**Source excerpt**
────────────────────

Studio album by Time
- Released: August 25, 2009
- Genre: Alternative hip-hop
- Length: 58:54
- Label: Dirty Laboratory Productions
- Producer: Awareness, Doctype, Satyr, Time, Abstrakt, Sole, Broken, Tullie the Rapper

Time chronology
| The Fantastic Reality (2007) | Naked Dinner (2009) | Newstalgia (2013) |

= Naked Dinner =

Naked Dinner is the third solo album by American hip-hop musician Time. It was released on August 25, 2009, on Dirty Laboratory Productions in association with Hip Hop Vinyl. It features guest appearances from C-Rayz Walz and Sole. In early 2010, Naked Dinner charted at #19 in the nation on the CMJ hip-hop charts.

────────────────────

**Records**
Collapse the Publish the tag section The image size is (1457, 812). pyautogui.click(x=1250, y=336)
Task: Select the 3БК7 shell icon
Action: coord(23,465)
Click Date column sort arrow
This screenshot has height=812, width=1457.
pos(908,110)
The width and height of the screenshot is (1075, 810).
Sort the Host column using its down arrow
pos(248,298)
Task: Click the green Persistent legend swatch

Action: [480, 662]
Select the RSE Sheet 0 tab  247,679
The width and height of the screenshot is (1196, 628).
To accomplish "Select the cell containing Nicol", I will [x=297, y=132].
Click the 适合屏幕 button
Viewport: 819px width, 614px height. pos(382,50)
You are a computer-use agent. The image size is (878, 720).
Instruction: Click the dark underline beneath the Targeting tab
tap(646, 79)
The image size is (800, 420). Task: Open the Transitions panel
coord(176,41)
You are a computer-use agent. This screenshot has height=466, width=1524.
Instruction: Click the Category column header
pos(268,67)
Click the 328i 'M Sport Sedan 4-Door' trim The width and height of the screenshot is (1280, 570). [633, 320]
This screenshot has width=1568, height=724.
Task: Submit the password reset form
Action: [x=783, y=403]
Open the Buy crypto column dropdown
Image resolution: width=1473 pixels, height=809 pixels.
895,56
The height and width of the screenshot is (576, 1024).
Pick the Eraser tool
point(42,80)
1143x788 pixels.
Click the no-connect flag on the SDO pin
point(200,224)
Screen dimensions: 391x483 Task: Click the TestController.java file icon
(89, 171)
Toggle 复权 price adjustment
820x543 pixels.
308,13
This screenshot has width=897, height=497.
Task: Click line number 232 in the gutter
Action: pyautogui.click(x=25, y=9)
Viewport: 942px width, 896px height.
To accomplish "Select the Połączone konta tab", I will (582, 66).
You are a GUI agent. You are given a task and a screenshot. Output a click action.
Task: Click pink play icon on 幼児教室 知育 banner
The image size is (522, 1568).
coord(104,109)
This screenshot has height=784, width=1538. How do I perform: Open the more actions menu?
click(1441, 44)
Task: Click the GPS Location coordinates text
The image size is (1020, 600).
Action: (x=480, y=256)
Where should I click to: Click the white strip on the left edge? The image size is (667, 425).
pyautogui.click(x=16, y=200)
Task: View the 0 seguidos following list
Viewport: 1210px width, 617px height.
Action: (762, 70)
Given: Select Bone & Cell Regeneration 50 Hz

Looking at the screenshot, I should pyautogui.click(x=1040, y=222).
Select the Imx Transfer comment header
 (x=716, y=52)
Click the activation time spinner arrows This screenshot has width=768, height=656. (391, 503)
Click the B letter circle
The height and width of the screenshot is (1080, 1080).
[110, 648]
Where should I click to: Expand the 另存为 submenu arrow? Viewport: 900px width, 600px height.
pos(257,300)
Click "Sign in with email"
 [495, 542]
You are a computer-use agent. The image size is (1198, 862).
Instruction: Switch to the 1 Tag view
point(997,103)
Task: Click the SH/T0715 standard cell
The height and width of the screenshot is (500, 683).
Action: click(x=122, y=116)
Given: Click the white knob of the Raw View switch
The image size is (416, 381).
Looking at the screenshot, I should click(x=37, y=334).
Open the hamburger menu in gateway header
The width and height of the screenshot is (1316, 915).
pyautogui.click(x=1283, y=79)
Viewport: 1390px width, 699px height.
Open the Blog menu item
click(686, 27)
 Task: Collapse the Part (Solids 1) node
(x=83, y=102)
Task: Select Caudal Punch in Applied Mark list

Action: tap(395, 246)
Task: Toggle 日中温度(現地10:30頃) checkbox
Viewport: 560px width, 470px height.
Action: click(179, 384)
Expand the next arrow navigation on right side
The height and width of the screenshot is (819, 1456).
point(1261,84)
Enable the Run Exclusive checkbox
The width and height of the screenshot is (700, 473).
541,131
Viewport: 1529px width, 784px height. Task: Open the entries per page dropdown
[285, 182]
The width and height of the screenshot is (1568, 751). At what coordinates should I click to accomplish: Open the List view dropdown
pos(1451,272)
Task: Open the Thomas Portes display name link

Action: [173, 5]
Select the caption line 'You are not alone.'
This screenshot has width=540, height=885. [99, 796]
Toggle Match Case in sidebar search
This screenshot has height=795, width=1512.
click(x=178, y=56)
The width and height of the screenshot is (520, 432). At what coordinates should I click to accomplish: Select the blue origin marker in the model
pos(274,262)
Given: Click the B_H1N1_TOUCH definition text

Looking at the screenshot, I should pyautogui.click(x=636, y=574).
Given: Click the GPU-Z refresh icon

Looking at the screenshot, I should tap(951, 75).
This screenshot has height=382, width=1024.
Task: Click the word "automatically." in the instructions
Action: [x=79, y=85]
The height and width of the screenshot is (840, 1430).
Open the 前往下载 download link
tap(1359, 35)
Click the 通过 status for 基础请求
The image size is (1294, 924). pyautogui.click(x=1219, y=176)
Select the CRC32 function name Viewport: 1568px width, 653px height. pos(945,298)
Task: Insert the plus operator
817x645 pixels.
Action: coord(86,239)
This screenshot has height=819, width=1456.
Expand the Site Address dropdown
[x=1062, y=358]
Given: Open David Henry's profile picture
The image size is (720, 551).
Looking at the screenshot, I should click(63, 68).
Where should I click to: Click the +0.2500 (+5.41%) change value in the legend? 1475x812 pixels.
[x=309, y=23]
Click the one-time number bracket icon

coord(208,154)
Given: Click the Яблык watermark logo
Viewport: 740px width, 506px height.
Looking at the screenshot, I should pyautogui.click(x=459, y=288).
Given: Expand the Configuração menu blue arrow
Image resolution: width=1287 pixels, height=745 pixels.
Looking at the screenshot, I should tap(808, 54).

────────────────────

**Aim of the task**
Set down, word for word, the passage of the Naked Dinner article above from "Time chronology" to "CMJ hip-hop charts.".

**Result**
Time chronology
| The Fantastic Reality (2007) | Naked Dinner (2009) | Newstalgia (2013) |

= Naked Dinner =

Naked Dinner is the third solo album by American hip-hop musician Time. It was released on August 25, 2009, on Dirty Laboratory Productions in association with Hip Hop Vinyl. It features guest appearances from C-Rayz Walz and Sole. In early 2010, Naked Dinner charted at #19 in the nation on the CMJ hip-hop charts.